CN110986807A - Non-contact measuring method for multi-stage inner diameter of stepped deep through hole metal part - Google Patents

Abstract

The stepped deep through hole metal part usually presents mirror reflection due to smooth surface, and a clear and distinguishable boundary image is often difficult to obtain when a common method is used for polishing and drawing, so that great difficulty is brought to a vision-based non-contact measurement method. The invention provides an illumination mode which utilizes a bottom rod-shaped or point-shaped light source to place a camera and the light source on two sides of a part, obtains a clear deep hole boundary image by controlling the penetration depth of the light source and utilizing the processing fillet reflection of a metal part, thereby better solving the problem of image acquisition under the condition.

Description

Non-contact measuring method for multi-stage inner diameter of stepped deep through hole metal part

Technical Field

The invention belongs to the technical field of metal part measurement, and particularly relates to a non-contact measurement method for multi-stage inner diameters of a stepped deep through hole metal part.

Background

The stepped deep through hole metal part usually presents mirror reflection due to smooth surface, and a clear and variable boundary image is often difficult to obtain when a common method is used for polishing and drawing, so that great difficulty is brought to a vision-based non-contact measurement method.

Disclosure of Invention

The invention aims to provide a non-contact measuring method for the multi-stage inner diameter of a stepped deep through hole metal part, which solves the problem that a clear and variable boundary image is often difficult to obtain when a common method is used for polishing and drawing because the surface of the stepped deep through hole metal part is smooth and generally presents mirror reflection.
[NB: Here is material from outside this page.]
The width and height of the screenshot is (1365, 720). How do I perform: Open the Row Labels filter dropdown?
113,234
The purpose of the invention is realized by the following technical scheme:

a non-contact measurement method for the multi-stage inner diameter of a stepped deep through hole metal part specifically comprises the following steps:

placing the step-shaped workpiece to be detected in the light shield;

placing an industrial camera at one end of the step-shaped workpiece to be detected, wherein the size of the step-shaped workpiece is large;

and (3) the light source is inserted from one end of the step-shaped workpiece to be detected, which is small in size, through the 3D moving frame.

Further: the interior of the light shield is black matt.
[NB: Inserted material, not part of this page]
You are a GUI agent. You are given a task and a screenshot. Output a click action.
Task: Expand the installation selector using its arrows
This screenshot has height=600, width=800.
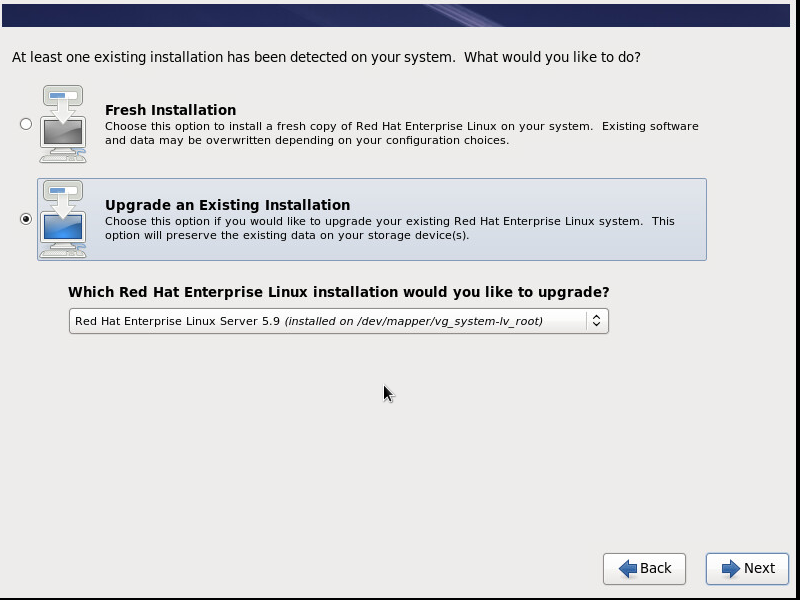[x=596, y=321]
Further: the inside of the light source is provided with a luminous optical fiber, and the outside of the light source is provided with a transparent hard tube.

Further: in order to photograph the inner diameters of different stepped workpieces, a light source needs to be inserted into different inner diameter depths.

Further: the industrial camera employs high resolution.

Further: the lens of the industrial camera adopts a long-focus lens or a telecentric lens which is suitable for the size, the caliber and the working distance of a step-shaped workpiece.

Further: and automatically adjusting the positions of the light source and the step-shaped workpiece to be detected, and then respectively photographing.

Further: the light source is rod-shaped or point-shaped.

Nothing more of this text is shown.